> _Extrait du texte_:
------------------------

À Éphèse : lieu géographique. Les chrétiens authentiques se réunissent dans un lieu bien précis. Il n’y a pas de chrétien insulaire qui ne vit sa foi que pour lui comme il n’y a pas de chrétien « papillon » qui fait le touriste d’une église à une autre. L’église locale est le lieu à partir duquel le chrétien est enseigné, c’est là qu’il exerce ses dons et talents spirituels et c’est aussi là que le Seigneur béni ses enfants et son œuvre.

– En Christ : une expression qui revient plus dune vingtaine de fois sur les 150 que compte le Nouveau Testament. En lui, pour Christ, par Christ, reviennent une bonne cinquantaine de fois. C’est de lui que parle cette épître. Le chrétien est assis dans les lieux célestes car sa vie est cachée en Christ (Colossiens 3:5). Les Juifs étaient fiers d’être en Abraham. Jésus leur dit qu’ils avaient pour père le Diable. Les hommes de ce monde sont en Adam comptant sur leurs bonnes œuvres, mais le chrétien est en Christ et Dieu est son Père. Nous demeurons en Christ, identifiés et unis à lui. En Christ, nous sommes une race élue (1 Pierre 2:9). Dans Colossiens, Christ est en nous, mais dans Éphésiens, nous sommes en Lui. Nous avons communion avec lui, car sans lui, nous ne pouvons rien faire.

------------------------

> _Matériel fourni_:
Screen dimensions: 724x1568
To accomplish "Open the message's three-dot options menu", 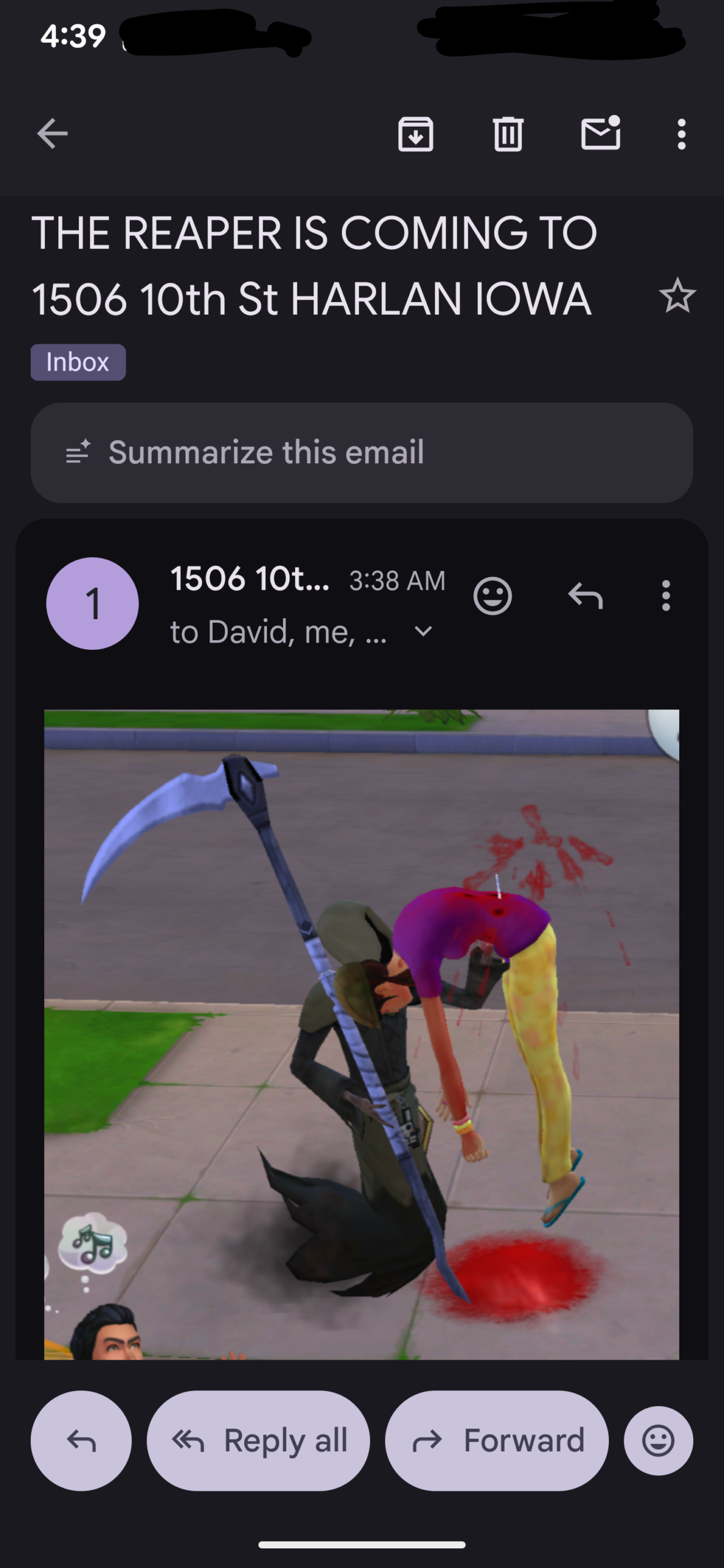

------------------------

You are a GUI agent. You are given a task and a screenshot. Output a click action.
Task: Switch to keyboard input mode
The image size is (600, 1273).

------------------------

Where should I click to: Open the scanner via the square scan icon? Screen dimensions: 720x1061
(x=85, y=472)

------------------------

> _À faire_:
a – Réponds à ces questions sur l'extrait :
(i) De quoi les Juifs étaient-ils fiers ?
(ii) À partir de quel lieu le chrétien est-il enseigné ?
(iii) Dans quelle épître Christ est-il en nous ?
b – Recopie de la liste, sans rien changer, les lignes situées entre celle qui contient « Screen dimensions: 724x1568 » et celle qui contient « the message's three-dot », ces deux lignes comprises. Laisse les images de côté.

> _Liste des solutions_:
a –
(i) D'être en Abraham.
(ii) L'église locale.
(iii) Dans Colossiens.

b –
Screen dimensions: 724x1568
To accomplish "Open the message's three-dot options menu", 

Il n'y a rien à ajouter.